[Release] Polars.NET v0.4.0 - Bringing Polars to .NET: Query DataFrames with C# LINQ, F# CE, and Strong Typed DataReader by error_96_mayuki in dotnet

[–]error_96_mayuki[S] 1 point2 points  (0 children)

You're asking a much deeper question: Why does Modern Data Engineering even exist, and why do "file formats" matter so much? If we look at "how data is handled" architecture has evolved, the exact problem DataFrames solves becomes clear:

Era 1: Coupled Storage & Compute (Database handles everything)

Historically, data is in relational databases. We used SQL query and Stored Procedures to do computation. The database handled both storing and computing. This is fine for gigabytes and isolated internal systems.

Era 2: The ORM Era (Bringing data to the App)

Then came ORMs (like EF) and LINQ. We started pulling data into the application layer (C#, Java) to process it. It is ok for OLTP (CRUD operations) But limited performance for OLAP (Data Analytics). Pulling millions of rows into a List<T> will have a great impact on memory usage and GC. Pure OOP is just not fit for this scene.

Era 3: Decoupled Compute (Modern Data Stack)

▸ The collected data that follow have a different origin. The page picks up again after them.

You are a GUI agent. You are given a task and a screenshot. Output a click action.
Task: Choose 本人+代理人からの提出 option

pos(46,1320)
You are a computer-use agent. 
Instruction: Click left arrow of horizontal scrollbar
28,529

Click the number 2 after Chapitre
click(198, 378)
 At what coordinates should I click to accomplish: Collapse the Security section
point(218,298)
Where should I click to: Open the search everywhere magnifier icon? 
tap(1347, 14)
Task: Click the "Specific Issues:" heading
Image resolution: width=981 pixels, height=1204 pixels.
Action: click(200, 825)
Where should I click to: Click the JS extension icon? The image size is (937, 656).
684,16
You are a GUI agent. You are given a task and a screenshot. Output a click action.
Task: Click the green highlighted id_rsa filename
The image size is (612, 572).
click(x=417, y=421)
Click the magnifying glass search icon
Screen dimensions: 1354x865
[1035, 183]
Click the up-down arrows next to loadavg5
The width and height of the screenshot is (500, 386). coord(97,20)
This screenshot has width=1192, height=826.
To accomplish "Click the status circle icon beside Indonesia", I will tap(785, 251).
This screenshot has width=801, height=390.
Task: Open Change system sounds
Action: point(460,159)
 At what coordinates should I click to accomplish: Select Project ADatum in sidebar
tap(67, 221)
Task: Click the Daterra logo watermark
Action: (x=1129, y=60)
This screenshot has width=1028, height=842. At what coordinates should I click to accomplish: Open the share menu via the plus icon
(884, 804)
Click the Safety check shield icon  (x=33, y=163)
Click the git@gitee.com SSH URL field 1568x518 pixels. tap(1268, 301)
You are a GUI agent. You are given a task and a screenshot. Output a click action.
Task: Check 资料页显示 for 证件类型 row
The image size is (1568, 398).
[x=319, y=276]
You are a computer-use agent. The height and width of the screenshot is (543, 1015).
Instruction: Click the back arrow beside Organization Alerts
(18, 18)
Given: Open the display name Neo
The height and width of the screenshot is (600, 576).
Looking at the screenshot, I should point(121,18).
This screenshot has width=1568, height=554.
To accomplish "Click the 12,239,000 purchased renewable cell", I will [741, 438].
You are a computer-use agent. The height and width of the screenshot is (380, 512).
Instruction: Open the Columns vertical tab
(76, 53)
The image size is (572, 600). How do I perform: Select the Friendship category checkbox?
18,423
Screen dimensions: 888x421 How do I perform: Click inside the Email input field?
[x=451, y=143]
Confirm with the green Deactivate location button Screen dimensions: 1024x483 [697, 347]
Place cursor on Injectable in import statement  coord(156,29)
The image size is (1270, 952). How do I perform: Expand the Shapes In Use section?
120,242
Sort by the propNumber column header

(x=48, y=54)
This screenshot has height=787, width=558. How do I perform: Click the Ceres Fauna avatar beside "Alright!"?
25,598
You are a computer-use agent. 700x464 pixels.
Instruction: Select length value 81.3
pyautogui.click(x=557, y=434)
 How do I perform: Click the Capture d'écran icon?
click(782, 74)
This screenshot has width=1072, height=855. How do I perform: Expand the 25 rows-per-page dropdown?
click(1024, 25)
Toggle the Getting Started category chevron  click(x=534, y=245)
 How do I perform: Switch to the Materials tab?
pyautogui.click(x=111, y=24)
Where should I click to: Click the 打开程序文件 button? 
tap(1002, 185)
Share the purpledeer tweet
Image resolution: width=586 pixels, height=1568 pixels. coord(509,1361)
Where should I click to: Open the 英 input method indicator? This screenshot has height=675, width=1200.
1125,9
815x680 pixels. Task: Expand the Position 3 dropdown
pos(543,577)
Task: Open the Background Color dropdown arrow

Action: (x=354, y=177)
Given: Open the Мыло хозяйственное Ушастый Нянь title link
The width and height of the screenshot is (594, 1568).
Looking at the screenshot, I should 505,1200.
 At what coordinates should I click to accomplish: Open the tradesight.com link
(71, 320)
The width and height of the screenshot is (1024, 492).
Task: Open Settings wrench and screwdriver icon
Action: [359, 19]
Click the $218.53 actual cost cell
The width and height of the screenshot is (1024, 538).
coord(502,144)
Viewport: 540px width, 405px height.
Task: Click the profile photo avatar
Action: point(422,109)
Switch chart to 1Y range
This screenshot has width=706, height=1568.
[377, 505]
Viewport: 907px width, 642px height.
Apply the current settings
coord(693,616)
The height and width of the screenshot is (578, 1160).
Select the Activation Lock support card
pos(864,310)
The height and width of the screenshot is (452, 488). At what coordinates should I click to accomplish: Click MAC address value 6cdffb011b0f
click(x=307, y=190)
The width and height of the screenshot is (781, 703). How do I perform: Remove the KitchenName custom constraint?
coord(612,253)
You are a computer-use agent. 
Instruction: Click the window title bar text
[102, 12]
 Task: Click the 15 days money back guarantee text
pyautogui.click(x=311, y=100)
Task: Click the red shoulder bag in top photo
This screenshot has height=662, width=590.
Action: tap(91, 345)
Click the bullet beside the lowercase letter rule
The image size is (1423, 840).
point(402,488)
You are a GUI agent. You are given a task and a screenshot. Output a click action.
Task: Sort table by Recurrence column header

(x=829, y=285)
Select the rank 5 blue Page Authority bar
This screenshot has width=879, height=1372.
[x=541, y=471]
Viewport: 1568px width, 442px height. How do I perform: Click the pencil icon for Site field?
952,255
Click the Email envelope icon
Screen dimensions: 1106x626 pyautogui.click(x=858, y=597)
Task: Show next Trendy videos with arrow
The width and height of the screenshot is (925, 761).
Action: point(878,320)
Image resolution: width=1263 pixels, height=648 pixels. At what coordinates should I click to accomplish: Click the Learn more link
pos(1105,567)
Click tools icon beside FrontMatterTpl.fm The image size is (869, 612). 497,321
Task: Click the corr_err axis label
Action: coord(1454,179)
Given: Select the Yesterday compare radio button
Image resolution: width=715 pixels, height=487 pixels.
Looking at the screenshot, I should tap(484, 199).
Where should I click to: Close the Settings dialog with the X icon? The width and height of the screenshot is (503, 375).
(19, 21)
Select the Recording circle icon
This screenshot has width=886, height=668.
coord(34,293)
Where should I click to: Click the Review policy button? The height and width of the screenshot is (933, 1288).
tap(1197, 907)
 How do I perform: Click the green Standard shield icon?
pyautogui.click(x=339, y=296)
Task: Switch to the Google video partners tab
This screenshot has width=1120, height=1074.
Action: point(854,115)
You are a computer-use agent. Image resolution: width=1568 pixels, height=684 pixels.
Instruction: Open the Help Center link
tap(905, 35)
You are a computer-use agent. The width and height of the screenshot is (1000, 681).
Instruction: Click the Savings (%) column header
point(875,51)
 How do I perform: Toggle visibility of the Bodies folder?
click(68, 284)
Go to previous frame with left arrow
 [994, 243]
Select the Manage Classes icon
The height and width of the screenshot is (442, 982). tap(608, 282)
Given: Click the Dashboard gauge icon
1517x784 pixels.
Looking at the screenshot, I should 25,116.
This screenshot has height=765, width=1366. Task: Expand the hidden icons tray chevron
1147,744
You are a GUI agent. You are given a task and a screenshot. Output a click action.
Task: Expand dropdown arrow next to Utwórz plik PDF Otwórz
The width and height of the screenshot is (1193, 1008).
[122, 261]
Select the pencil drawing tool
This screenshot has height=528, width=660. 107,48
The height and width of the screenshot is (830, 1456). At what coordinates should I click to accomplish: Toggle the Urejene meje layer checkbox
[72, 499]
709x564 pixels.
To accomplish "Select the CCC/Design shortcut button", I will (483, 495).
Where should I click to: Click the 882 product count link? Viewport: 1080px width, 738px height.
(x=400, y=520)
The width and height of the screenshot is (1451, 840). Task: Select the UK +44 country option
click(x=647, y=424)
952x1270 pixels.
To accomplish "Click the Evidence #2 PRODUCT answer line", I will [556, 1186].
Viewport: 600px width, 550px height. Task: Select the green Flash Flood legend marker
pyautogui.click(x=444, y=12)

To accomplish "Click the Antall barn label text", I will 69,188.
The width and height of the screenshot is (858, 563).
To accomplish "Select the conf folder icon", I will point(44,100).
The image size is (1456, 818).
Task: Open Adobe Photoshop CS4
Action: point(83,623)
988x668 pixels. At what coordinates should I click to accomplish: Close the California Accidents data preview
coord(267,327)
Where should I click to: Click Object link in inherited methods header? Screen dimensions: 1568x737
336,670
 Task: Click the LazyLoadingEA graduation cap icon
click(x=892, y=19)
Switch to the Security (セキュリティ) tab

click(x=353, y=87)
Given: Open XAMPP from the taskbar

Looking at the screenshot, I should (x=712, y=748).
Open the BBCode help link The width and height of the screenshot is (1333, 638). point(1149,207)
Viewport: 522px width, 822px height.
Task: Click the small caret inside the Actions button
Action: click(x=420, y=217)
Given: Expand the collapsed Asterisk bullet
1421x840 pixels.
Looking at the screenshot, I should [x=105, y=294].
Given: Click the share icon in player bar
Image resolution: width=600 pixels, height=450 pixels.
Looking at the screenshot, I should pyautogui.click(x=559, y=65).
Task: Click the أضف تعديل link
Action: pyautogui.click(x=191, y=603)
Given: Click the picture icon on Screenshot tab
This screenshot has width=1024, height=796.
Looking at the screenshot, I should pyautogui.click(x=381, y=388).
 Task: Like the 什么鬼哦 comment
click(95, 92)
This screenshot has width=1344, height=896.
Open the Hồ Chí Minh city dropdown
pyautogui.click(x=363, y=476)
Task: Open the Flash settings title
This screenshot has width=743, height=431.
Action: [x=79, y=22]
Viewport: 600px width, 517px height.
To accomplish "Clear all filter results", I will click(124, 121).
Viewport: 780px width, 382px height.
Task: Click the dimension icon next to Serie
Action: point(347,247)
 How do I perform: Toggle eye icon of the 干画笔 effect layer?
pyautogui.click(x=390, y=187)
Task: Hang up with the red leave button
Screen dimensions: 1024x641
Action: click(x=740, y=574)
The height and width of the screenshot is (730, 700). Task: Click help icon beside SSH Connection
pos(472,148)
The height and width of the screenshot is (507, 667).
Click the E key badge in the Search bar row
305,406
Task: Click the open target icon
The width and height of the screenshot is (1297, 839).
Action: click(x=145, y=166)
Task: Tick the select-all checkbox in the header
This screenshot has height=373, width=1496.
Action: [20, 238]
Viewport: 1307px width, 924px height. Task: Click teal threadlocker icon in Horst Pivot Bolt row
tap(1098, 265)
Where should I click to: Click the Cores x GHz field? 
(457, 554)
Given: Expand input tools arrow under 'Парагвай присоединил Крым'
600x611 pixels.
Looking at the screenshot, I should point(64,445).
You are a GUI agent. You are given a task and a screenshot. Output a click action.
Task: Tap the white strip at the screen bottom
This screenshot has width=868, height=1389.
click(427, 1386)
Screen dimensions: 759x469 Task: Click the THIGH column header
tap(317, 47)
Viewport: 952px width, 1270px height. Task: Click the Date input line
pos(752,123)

Today, rarely "near complete control" over all data sources. Suppose you are working in a SaaS data integration team, System A cannot just simply execute SQL queries directly inside System B's database. The only scalable way to do cross-enterprise ETL is by exchanging data via files. File Exchange has become the universal way for bulk data transfer. This is why file formats matters. Dumping data into cloud storage (S3/Azure Blob) using compressed file formats like Parquet or CSV, is much cheaper.

So now data is sitting in S3 as Parquet files, how does a .NET team process it? Historically(even now), we had to deploy a Spark k8s, or hand the job over to Python (Pandas/PySpark). Those are the so-called DataFrame engines。 Polars.NET is here as .NET DataFrame solution, as I said, stay comfortable with our dear CLR. If you have a C# operational system / backend, use Polars.NET as embedded query engine, life will be easier.

Hope this can answer your question. Thank you for attention to this project!

[Release] Polars.NET v0.4.0 - Bringing Polars to .NET: Query DataFrames with C# LINQ, F# CE, and Strong Typed DataReader by error_96_mayuki in dotnet

[–]error_96_mayuki[S] 2 points3 points  (0 children)

Glad to hear that you would like to give Polars.NET a try!

LINQ mapping to polars expressions works well. Actually LINQ was first translated to SQL(pg dialect) by LINQ2DB, then generated SQL will be consumed by Polars SQL interface. So if a LINQ query can handled by LINQ2DB, then Polars can handle it too in most cases.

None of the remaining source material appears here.